Among the records that follow, set down only the lines from the one containing "The width and height of the screenshot is (456, 796)." to the one containing "You are a computer-use agent. Viewport: 1024px", both included, exactly.

(Collected data)
______________________________

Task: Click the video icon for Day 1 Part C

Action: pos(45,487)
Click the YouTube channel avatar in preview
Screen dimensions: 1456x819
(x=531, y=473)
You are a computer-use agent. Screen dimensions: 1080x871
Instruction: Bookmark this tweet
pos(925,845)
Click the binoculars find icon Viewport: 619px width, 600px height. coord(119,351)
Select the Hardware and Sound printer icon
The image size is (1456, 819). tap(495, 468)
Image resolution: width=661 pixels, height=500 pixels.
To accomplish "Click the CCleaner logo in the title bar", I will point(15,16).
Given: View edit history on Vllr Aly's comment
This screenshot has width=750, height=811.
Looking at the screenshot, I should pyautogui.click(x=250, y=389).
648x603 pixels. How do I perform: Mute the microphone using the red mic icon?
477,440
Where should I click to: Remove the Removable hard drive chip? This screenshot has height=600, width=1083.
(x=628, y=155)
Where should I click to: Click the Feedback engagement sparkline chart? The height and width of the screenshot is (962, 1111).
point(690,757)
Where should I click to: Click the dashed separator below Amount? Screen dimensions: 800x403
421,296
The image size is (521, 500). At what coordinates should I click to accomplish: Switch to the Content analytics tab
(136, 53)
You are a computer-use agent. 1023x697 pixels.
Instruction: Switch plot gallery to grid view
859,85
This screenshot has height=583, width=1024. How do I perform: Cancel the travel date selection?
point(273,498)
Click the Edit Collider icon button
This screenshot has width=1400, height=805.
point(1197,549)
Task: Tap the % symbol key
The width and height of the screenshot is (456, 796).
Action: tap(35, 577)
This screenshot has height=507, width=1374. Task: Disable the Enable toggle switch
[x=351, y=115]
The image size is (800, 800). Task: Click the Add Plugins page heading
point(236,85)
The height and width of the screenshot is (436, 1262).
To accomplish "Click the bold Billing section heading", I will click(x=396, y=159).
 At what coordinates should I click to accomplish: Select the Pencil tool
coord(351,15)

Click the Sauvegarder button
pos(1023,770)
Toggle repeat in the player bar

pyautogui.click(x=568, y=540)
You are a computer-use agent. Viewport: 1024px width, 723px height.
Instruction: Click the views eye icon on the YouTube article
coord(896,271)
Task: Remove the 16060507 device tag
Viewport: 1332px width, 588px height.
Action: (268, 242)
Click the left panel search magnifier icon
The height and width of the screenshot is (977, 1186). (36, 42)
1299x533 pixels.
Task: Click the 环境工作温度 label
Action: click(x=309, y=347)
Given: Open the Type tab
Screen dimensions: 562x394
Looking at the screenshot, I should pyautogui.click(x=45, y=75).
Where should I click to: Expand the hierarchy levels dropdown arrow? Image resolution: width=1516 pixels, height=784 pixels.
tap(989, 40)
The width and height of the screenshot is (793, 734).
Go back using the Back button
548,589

______________________________

__RESPONSE FOR THIS EXERCISE__.
The width and height of the screenshot is (456, 796).
Action: tap(35, 577)
This screenshot has height=507, width=1374. Task: Disable the Enable toggle switch
[x=351, y=115]
The image size is (800, 800). Task: Click the Add Plugins page heading
point(236,85)
The height and width of the screenshot is (436, 1262).
To accomplish "Click the bold Billing section heading", I will click(x=396, y=159).
 At what coordinates should I click to accomplish: Select the Pencil tool
coord(351,15)

Click the Sauvegarder button
pos(1023,770)
Toggle repeat in the player bar

pyautogui.click(x=568, y=540)
You are a computer-use agent. Viewport: 1024px width, 723px height.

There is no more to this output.